Single Sign-On (SSO) allows a user to authenticate once and sign in to various applications. SSO is great; it makes the web more secure by reducing the risk of someone stealing credentials, as users enter them only once. However, SSO also introduces new risks that too few people understand.
Implementing SSO correctly is very difficult. The protocols involved are complex, and the concepts are abstract. It requires serious study to gain a thorough understanding of SSO.
Few organizations employ developers who are qualified to implement SSO for them; nevertheless, they are assigned with the task. As a result, there are many shaky implementations out there. This article outlines three things that tend to go wrong in many implementations:
- Delegating authentication means more users can sign in than you have realised!
- Consolidating identities may lead to data leaks!
- Not knowing the impact of incidents due to insufficient logging
1.) Delegating authentication means more users can sign in than you have realised!
In many cases, in the initial implementation, more users can sign in than intended.
With Single Sign-On, authentication is delegated, meaning you are not in control of who signs in.
Most organizations fail to understand that, in contrast to traditional log-in pages, SSO is designed to authenticate people, not to authorize them.
How a Saas-vendor accidentally granted access to their clients’ clients
An example of this going wrong is an organization that provides software as a service to its customers. They federated with their clients’ corporate network on Azure, allowing their employees to use their services.
What they had failed to realise is that their customer also had the ability to federate with their clients’ corporate networks, allowing the clients to sign in and use the services too. The situation is depicted in the following diagram:
Prefer granting access over denying it
When the responsibility of authentication is delegated to a third, you need to account for it. Assume a user who has been authenticated by a third party is by default not authenticated.
Federating only is not enough. Be very specific about who is granted access. Do so by creating specific policies which may seem obvious. In this case, it was accurate to grant access to a range of departments only.
2.) Consolidating identities may lead to data leaks!
In many applications, accounts from different sources are merged into one account. This is a delegate process that’s error prone. If done incorrectly, users can see each others data. Technically speaking, that’s a data leak.
Many organisations refer to consolidating accounts as deduplicating accounts. This is done by defining rules. If an account has the same name and the same e-mail adres, they’re probably the same person. Especially in exceptional cases, such heuristics lead to problems.
How merging accounts led to users seeing each others data
A banking application had four sources where users from where users could sign in. All these accounts provided a claim called PersonId. The organisation had defined heuristics that accounts with similar names and with the same PersonId should be merged into one account.
But in some cases, people had a common first and lastname and the PersonId was left blank. So, by accident, different people with the same name saw each others financial data:
Think twice about deduplicating accounts
Deduplicating accounts may seem efficient. But it introduces serious risk. The best way to avoid that risk is by not deduplicating accounts.
Test deduplication rules thoroughly
When you do choose to deduplicate accounts, it goes without saying that the heuristics need to be thoroughly tested.
3.) Not knowing the impact of incidents due to insufficient logging
Many organisations choose not to log any personal identifiable data, or anything at all, because they think they’ll violate the European privacy act when they do. This often results in uncomfortable situations when security-related problems occur.
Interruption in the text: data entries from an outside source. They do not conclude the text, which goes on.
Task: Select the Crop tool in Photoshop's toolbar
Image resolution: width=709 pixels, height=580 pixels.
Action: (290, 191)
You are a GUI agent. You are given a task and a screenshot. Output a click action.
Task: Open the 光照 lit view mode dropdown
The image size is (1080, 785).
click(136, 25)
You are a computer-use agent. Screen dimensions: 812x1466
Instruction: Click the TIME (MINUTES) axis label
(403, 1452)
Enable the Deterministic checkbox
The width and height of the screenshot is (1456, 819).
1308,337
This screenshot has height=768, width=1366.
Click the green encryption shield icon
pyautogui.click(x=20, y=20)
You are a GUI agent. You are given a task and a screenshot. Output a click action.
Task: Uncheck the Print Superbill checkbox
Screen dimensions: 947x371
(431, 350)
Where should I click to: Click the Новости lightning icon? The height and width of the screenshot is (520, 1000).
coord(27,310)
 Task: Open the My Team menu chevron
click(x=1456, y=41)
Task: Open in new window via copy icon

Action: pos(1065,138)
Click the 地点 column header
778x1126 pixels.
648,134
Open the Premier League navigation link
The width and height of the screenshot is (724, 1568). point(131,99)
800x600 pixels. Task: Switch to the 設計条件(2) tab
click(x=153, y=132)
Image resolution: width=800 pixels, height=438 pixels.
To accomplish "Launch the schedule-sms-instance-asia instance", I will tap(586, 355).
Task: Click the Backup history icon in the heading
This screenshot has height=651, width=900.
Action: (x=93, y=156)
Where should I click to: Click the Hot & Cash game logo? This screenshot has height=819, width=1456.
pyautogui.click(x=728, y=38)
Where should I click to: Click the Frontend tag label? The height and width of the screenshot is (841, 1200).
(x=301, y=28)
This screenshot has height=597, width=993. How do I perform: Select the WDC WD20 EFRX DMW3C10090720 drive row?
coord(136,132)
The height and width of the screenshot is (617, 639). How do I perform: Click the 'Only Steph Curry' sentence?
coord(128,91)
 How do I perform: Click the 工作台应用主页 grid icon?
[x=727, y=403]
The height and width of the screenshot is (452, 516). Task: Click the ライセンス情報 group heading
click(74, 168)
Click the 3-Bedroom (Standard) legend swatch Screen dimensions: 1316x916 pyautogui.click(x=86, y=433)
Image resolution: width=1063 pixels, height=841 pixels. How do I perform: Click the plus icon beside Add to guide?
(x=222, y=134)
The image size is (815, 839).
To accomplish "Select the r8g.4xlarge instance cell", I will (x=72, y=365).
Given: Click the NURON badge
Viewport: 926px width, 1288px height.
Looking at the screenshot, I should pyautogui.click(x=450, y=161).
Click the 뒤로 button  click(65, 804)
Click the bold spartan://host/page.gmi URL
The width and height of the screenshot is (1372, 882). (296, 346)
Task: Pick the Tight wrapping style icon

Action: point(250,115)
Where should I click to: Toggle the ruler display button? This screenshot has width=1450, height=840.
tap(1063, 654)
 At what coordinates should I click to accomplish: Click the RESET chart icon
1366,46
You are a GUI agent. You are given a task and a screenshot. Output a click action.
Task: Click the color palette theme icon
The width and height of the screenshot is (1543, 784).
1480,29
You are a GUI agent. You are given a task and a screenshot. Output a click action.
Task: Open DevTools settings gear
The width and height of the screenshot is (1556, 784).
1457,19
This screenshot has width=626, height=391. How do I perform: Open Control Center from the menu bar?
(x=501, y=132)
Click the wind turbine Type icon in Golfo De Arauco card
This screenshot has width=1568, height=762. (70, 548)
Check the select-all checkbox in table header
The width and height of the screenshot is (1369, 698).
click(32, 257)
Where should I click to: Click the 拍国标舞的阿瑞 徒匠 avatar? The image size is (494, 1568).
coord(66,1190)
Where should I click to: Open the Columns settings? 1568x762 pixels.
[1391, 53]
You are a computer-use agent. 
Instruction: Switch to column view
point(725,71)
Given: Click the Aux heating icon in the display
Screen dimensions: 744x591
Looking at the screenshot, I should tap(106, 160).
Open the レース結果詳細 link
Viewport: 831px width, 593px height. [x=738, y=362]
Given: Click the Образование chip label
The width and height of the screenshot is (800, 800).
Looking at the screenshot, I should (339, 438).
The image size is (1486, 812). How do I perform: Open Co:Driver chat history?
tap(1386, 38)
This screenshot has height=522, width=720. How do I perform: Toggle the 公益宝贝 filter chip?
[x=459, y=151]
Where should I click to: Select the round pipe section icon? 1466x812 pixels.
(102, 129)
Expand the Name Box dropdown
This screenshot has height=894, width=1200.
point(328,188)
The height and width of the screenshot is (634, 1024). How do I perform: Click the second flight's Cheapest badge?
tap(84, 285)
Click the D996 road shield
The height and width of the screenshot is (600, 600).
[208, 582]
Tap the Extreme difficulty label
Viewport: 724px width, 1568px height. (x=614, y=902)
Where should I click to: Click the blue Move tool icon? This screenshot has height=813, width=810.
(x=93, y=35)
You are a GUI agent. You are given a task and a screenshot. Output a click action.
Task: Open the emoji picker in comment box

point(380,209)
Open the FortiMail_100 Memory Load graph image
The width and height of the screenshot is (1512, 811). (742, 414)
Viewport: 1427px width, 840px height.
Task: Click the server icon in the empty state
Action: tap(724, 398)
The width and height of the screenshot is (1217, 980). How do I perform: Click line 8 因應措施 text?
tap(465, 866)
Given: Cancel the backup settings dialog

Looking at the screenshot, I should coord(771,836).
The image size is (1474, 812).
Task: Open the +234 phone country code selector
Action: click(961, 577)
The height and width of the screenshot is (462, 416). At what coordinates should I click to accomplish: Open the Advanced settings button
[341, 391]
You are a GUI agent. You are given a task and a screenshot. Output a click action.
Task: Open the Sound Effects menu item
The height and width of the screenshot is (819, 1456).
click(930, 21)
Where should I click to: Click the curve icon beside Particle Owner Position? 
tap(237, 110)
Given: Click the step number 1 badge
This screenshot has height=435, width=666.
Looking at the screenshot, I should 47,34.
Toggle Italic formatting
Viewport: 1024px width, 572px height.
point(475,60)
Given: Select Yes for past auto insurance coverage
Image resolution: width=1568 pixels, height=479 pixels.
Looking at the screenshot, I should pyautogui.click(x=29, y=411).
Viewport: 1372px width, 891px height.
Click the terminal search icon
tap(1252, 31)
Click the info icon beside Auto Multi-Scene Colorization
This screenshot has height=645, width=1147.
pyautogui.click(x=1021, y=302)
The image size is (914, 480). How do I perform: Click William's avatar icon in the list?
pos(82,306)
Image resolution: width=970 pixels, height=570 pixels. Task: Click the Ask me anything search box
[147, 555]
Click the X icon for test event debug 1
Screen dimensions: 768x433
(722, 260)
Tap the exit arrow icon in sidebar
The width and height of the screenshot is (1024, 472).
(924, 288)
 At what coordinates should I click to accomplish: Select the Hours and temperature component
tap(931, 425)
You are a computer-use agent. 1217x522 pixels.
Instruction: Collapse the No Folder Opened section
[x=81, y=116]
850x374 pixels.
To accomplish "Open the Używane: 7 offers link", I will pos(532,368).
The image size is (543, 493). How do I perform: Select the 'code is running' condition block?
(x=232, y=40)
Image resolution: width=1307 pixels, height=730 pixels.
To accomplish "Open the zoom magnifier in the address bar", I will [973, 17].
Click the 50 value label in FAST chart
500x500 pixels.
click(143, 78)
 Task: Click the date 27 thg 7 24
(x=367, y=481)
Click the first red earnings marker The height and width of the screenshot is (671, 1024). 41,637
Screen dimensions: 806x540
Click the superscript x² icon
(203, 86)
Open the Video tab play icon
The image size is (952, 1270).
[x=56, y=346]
When, for example, a data leak is reported and the logs do not contain enough information to determine the scope of the leak, an organisation must assume the worst. This means an organisations must, in some cases, inform all their customers of the data leak.
Log, but log responsibly
Logging is important. You need diagnostic information to determine the impact of a problem.
Logging Personal Identifiable Information (PII) is not illegal. On the other hand, you cannot just log it somewhere either. Logging PII requires defining the appropriate GDPR-compliant processes, proper documentation, and it requires writing log-entries correctly.
Don’t think lightly about implementing SSO. The authentication concepts that apply with SSO are fundamentally different from tradition authentication methods. Mistakes are easily made.
Various organisations underestimated implementing SSO. Research the concepts and protocols thoroughly, before implementing it, and preferably, hire an expert to do it for you!